> _Exercise aim_:
If a record contains a picture, skip the picture and transcribe the rest exactly.

Stored data:
* * * * * * * * *

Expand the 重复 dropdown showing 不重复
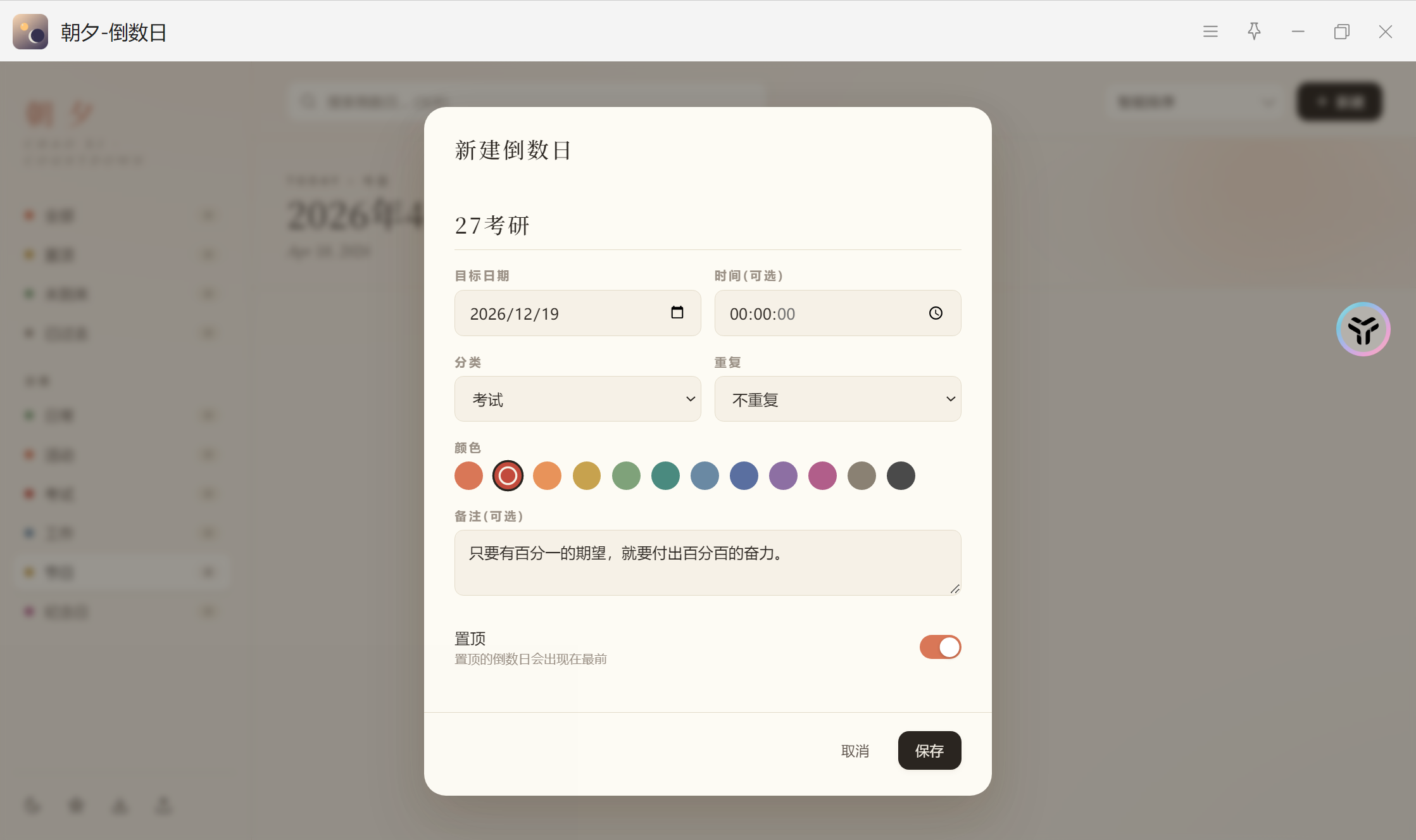Viewport: 1416px width, 840px height. point(837,399)
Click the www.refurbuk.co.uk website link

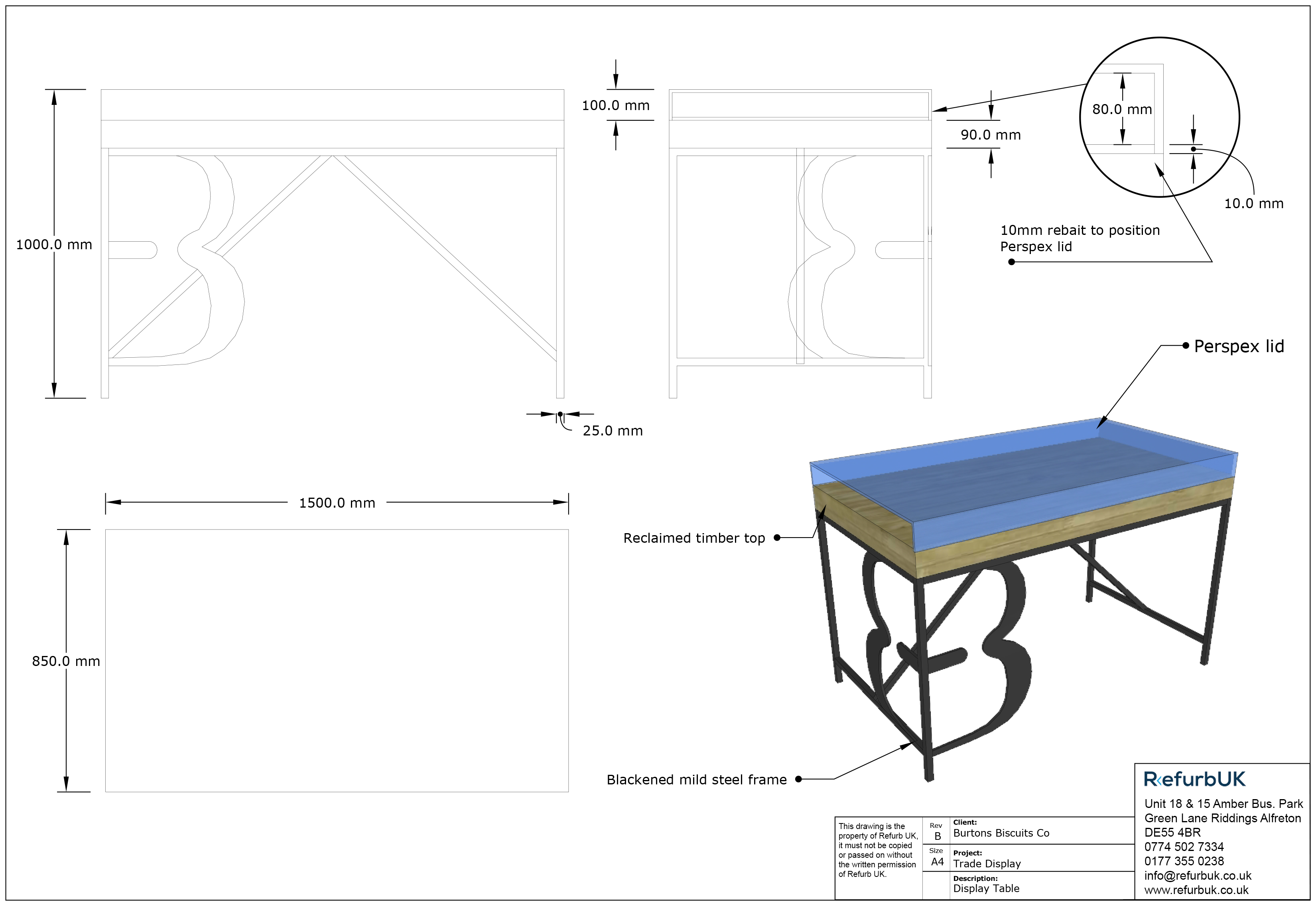pyautogui.click(x=1196, y=890)
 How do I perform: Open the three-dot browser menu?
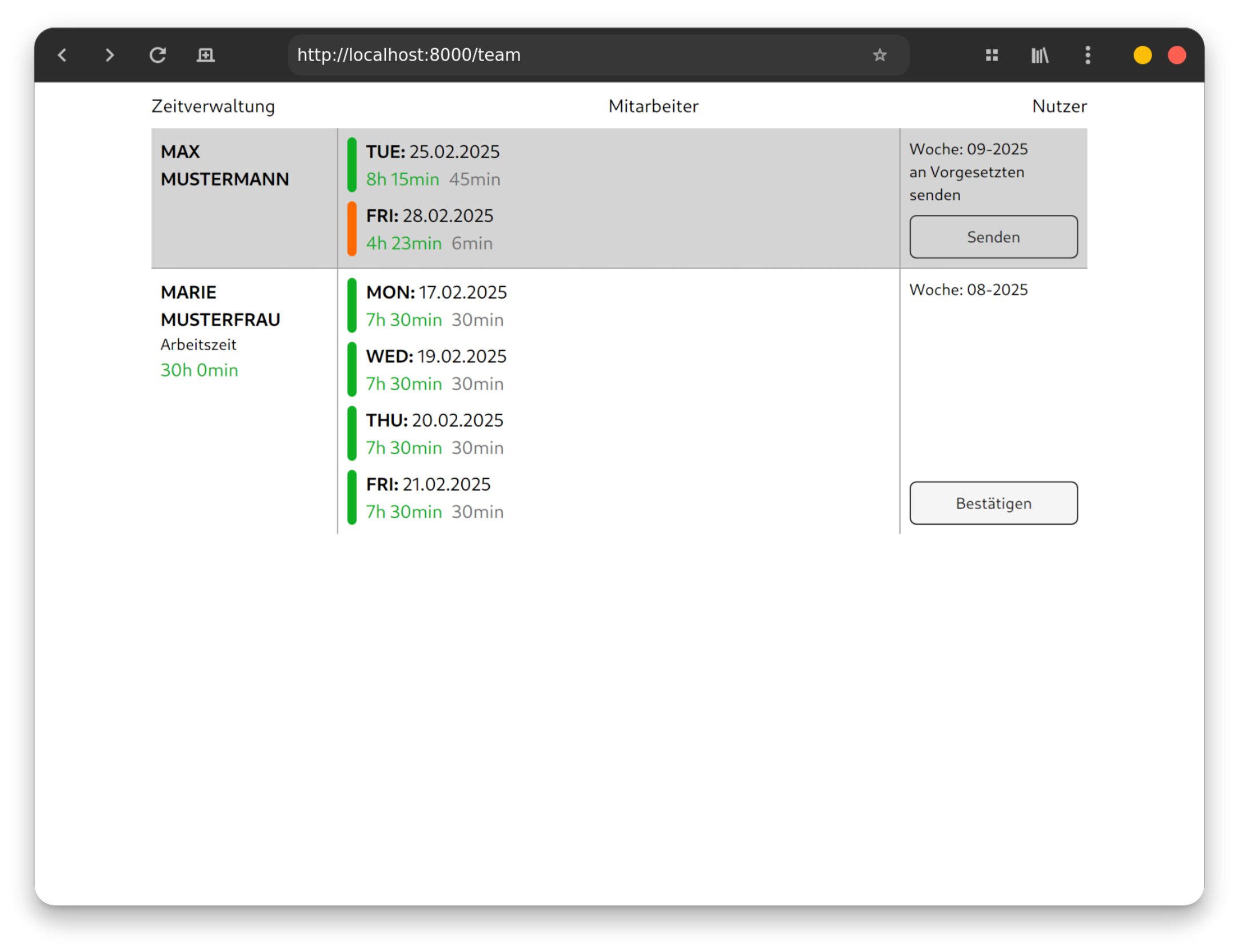(1088, 55)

* * * * * * * * *

> _Output_:
Expand the 重复 dropdown showing 不重复
Viewport: 1416px width, 840px height. point(837,399)
Click the www.refurbuk.co.uk website link

pyautogui.click(x=1196, y=890)
 How do I perform: Open the three-dot browser menu?
(1088, 55)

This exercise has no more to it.